▶ TO DO: Can you reproduce every line of the records below word for word, leaving out the pictures?

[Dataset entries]
Begin
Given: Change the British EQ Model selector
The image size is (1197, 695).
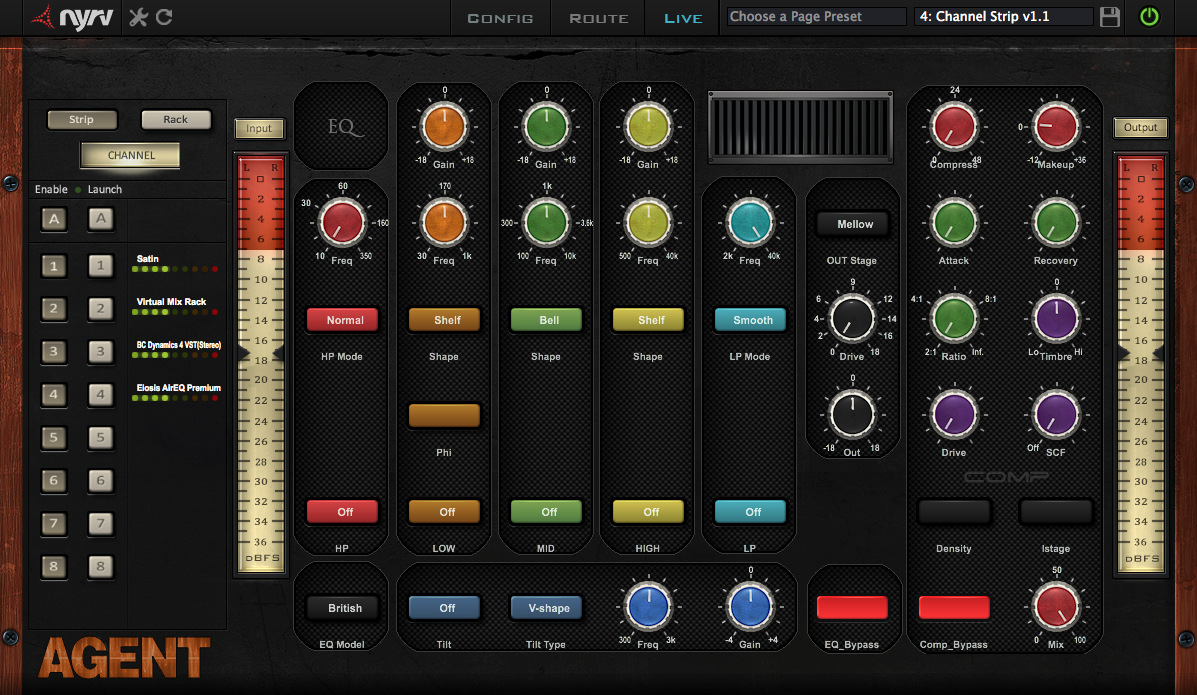Looking at the screenshot, I should click(345, 608).
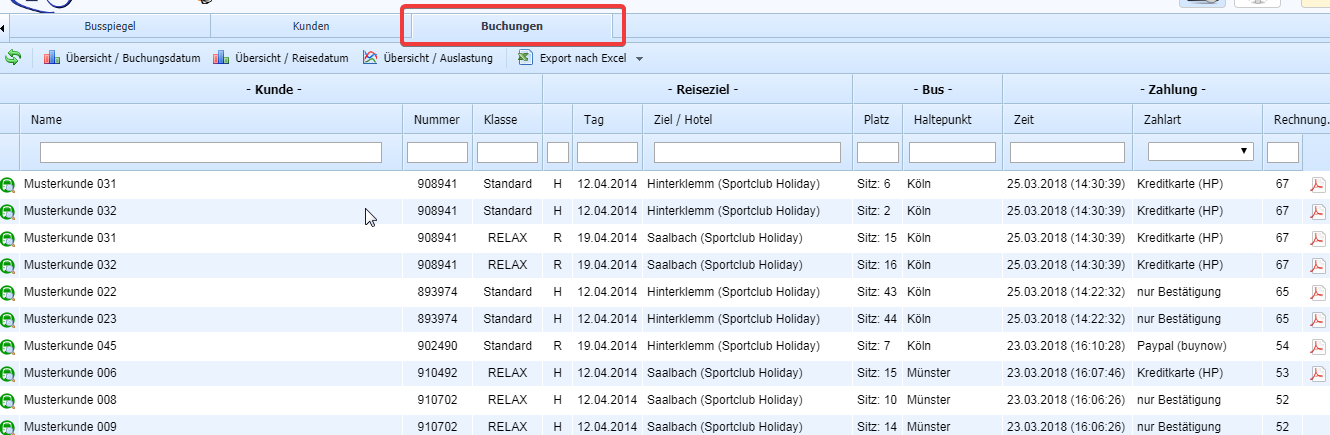
Task: Click booking detail icon beside Musterkunde 022
Action: (8, 293)
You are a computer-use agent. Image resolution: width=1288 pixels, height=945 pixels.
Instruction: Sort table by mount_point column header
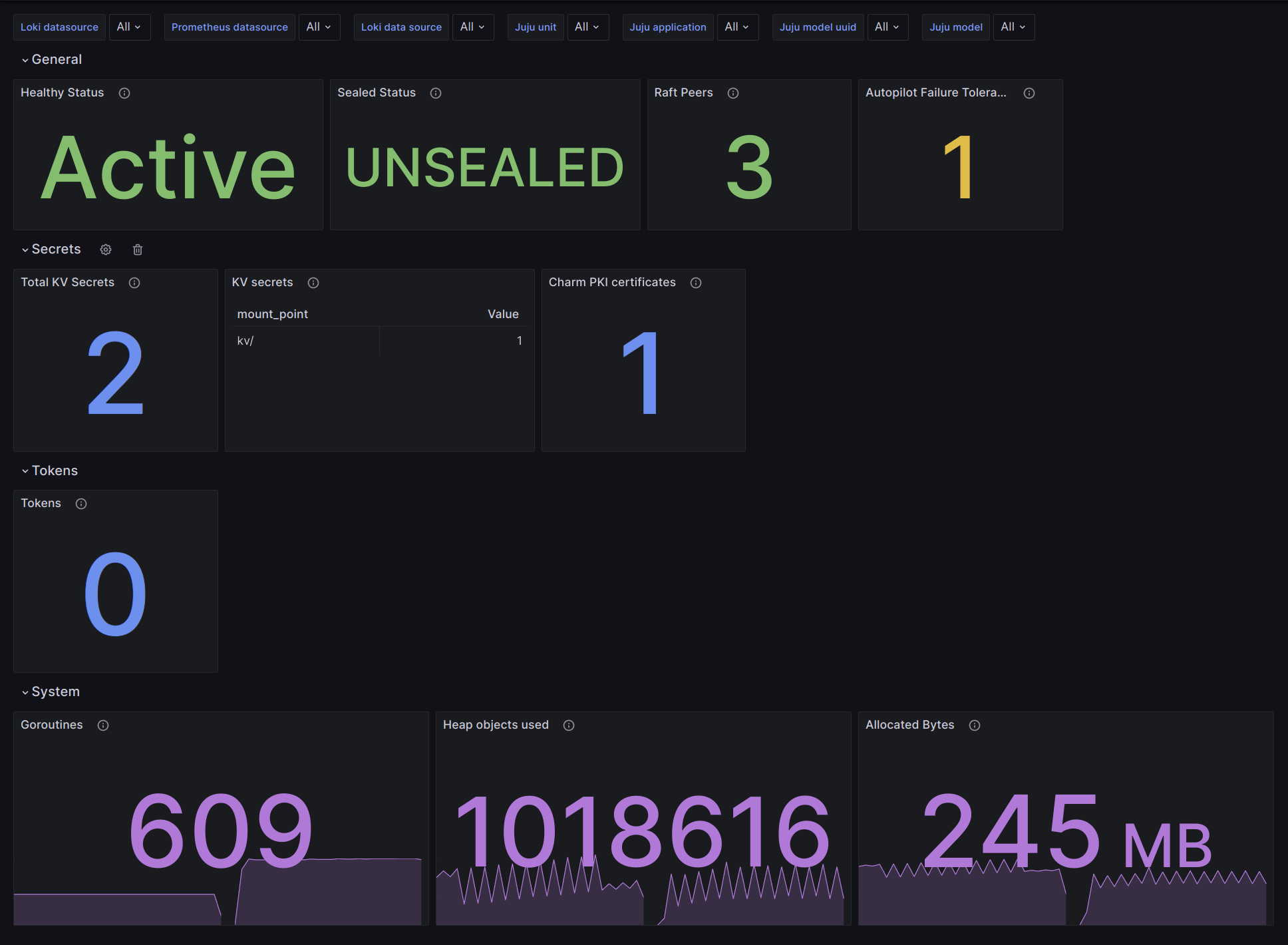pos(273,314)
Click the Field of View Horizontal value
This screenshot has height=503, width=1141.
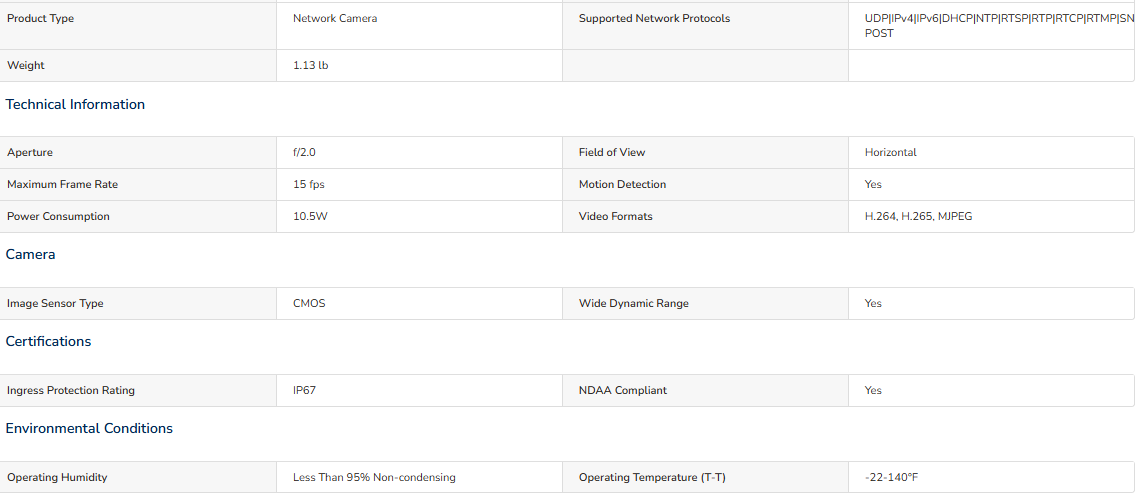(891, 152)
End
▶ EXERCISE OUTPUT:
Given: Change the British EQ Model selector
The image size is (1197, 695).
Looking at the screenshot, I should click(345, 608).
Task: Click booking detail icon beside Musterkunde 022
Action: (8, 293)
You are a computer-use agent. Image resolution: width=1288 pixels, height=945 pixels.
Instruction: Sort table by mount_point column header
pos(273,314)
Click the Field of View Horizontal value
This screenshot has height=503, width=1141.
(891, 152)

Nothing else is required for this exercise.